America Magazine is reporting a victory for religious liberty. In essence, an appeals court ruled that religious universities must be left alone; coercion by the state is not allowed, since schools do not receive various federal grants. This is supposed to be a “live and let live” situation, giving religious colleges an opportunity to govern themselves in ways consistent with their traditions:
The corollary to this arrangement (no public support) is that the government will leave private institutions alone in matters touching on faith (no regulation). The separation of church and state is above all a rule for keeping the state out of the church’s business. The government should be especially careful about meddling in relations between religious schools and their teachers. The Supreme Court has held that the federal Equal Employment Opportunity Commission cannot invoke employment discrimination laws to protect teachers in religious schools from being fired. And in 1979 it ruled that the N.L.R.B. cannot order collective bargaining in Catholic high schools.
The lower federal courts have applied this principle to collective bargaining in higher education as well. They have worried, rightly, that letting the N.L.R.B. supervise contract negotiations between universities and their faculties will entangle the government in the study, teaching and practice of religion. Justice Breyer put it bluntly when he sat on the First Circuit: “Congress did not contemplate that the Board would require church-operated schools to grant recognition to unions as bargaining agents for their teachers.” (America Magazine)
In practice, this has mostly involved what’s mentioned at the end there: labor relations.
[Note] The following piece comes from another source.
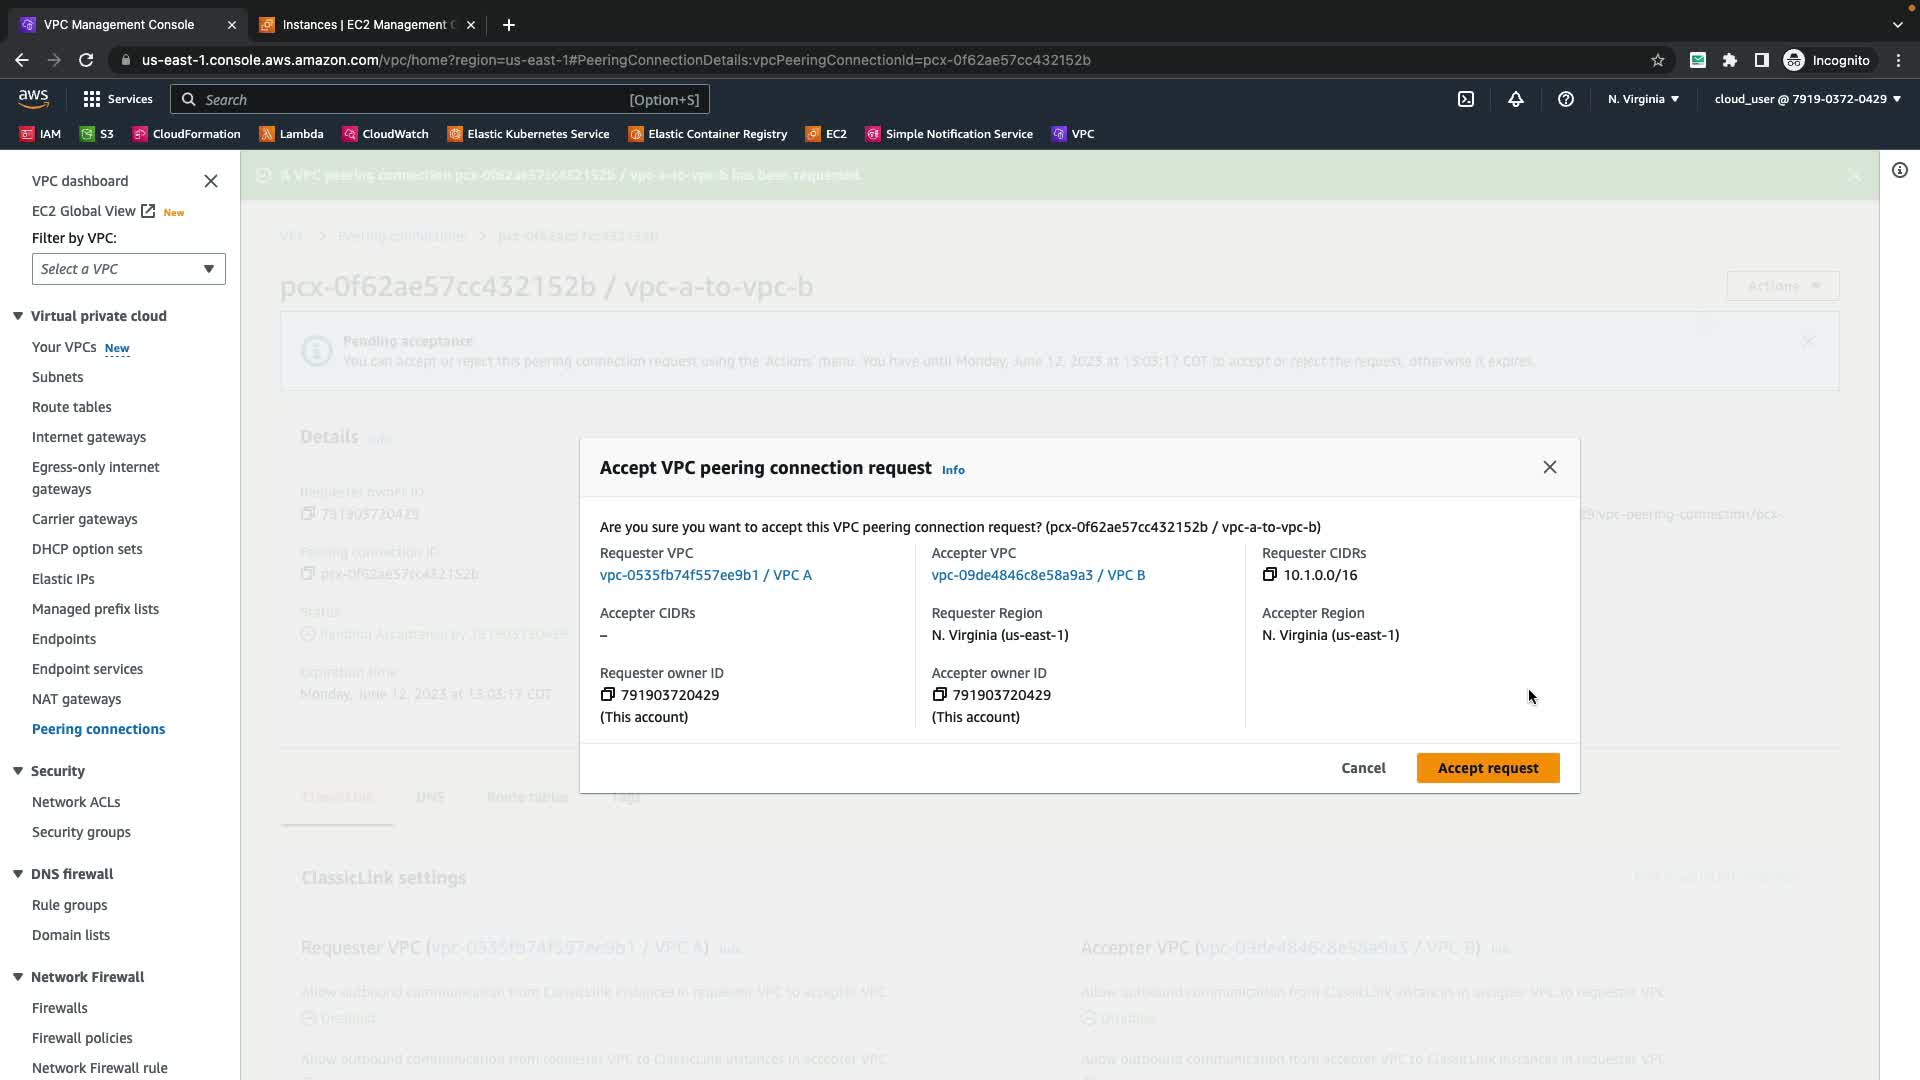Screen dimensions: 1920x1080
Task: Copy the Requester owner ID icon
Action: [x=607, y=694]
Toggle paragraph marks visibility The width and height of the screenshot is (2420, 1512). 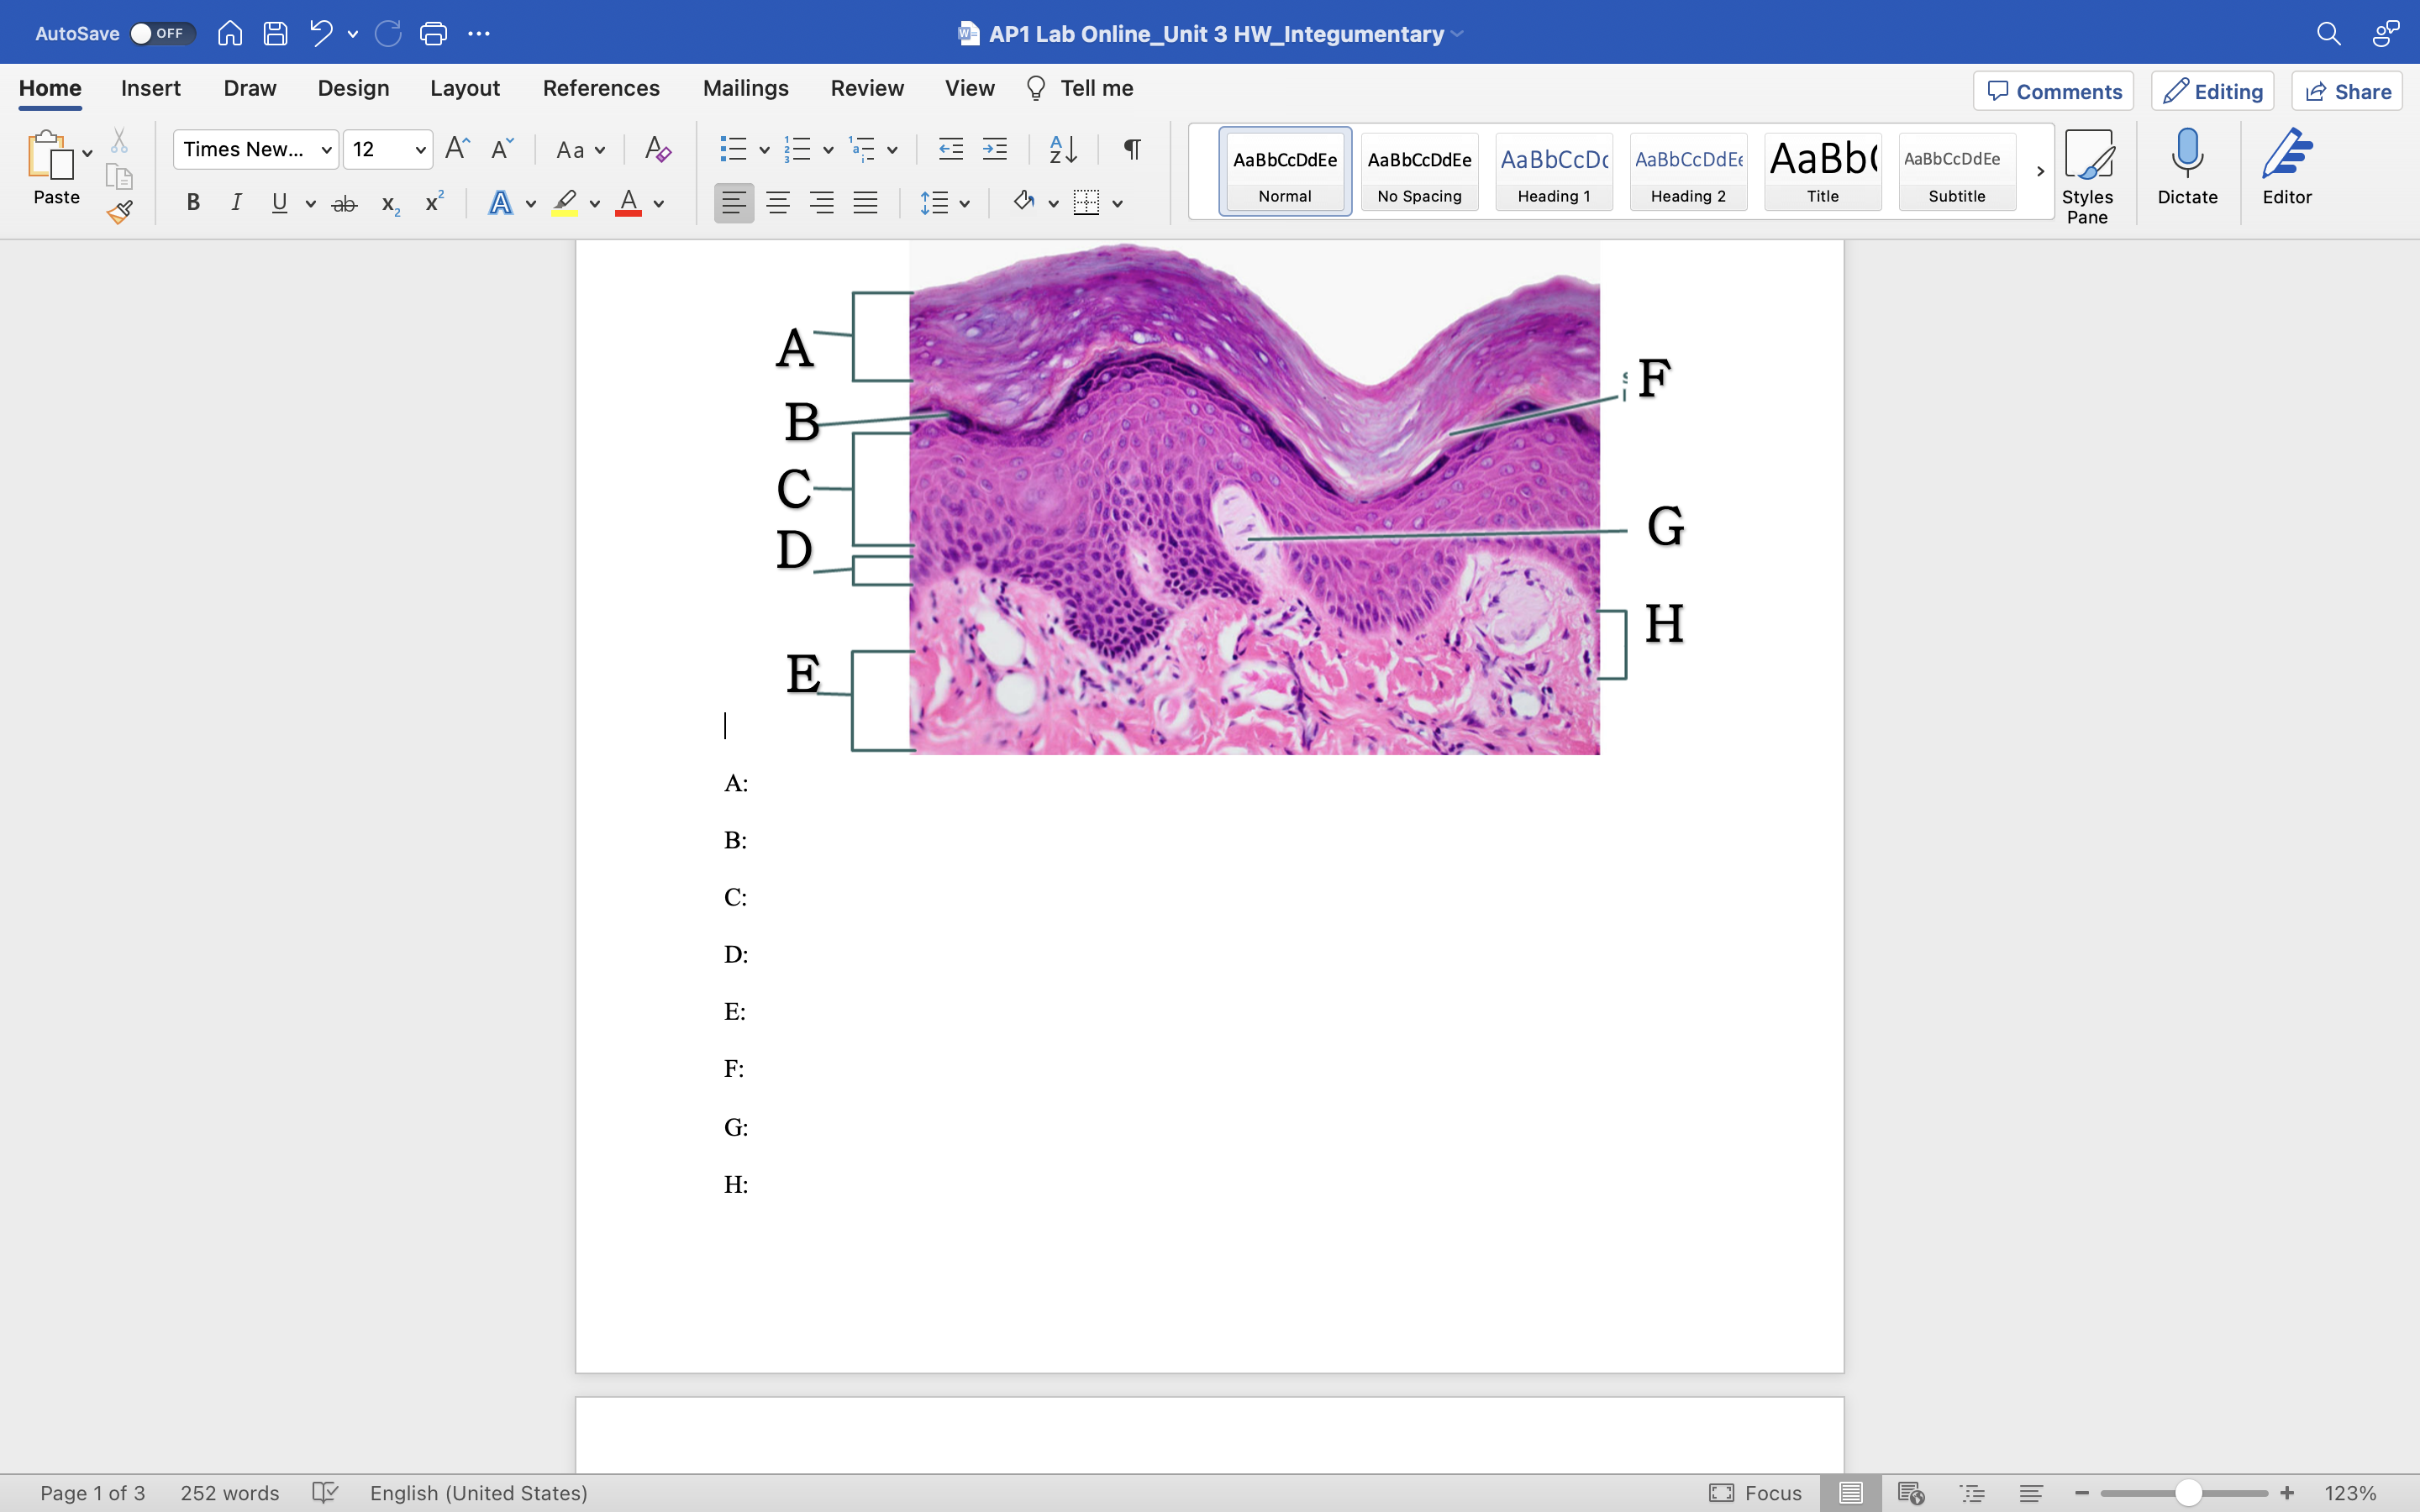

The piece goes on to highlight this fact:
For 40 years the Labor Board has paid little heed to these directions. In recent years it has been particularly insistent on charting its own course. For example, in 2014 it ordered a union election at Pacific Lutheran University for faculty not on the tenure track. In 2017, it claimed jurisdiction over adjunct faculty at Duquesne University. Unless they taught in the Theology Department, the N.L.R.B. held, they did not perform a sufficiently important role in maintaining Duquesne’s religious educational environment.
The N.L.R.B. (i.e., the government) imagines that it can carve the universe of higher education neatly into secular and religious parts. If it had its way, it would claim authority to oversee course loads, the manner of teaching, the teachers’ obligation to counsel students, and other terms and conditions of employment for all faculty, excepting only those specifically charged with “propagating religious tenets, or engaging in religious indoctrination or religious training.” (America Magazine)
This, the author says, is nonsensical. How can you teach literature at a Catholic school without bringing in theology? What about history? And psychology? On this point, the piece is not wrong. A Catholic university worth its salt embraces the tradition in educating its students; religion should imbue all parts of such a college’s curriculum. It makes no sense to limit faith merely to religious studies or theology. The court, in the author at America’s view, recognized this and left Catholic schools to their own devices.
Except that it didn’t. Ironically, the court’s decision has made it possible—even economically advantageous—for Catholic universities to sin. The articles goes on about unionization efforts because that is, in practice, what is most likely to be affected by the ruling. In late 2018, graduate students and non-tenure track faculty at Marquette fought to unionize. Early this year such a union was struck down at Duquesne. In 2017, St. Louis University accepted an adjunct labor body at the bargaining table. I myself have participated in efforts to unionize with my fellow graduate students at Princeton; I have supported friends trying to do the same at Columbia.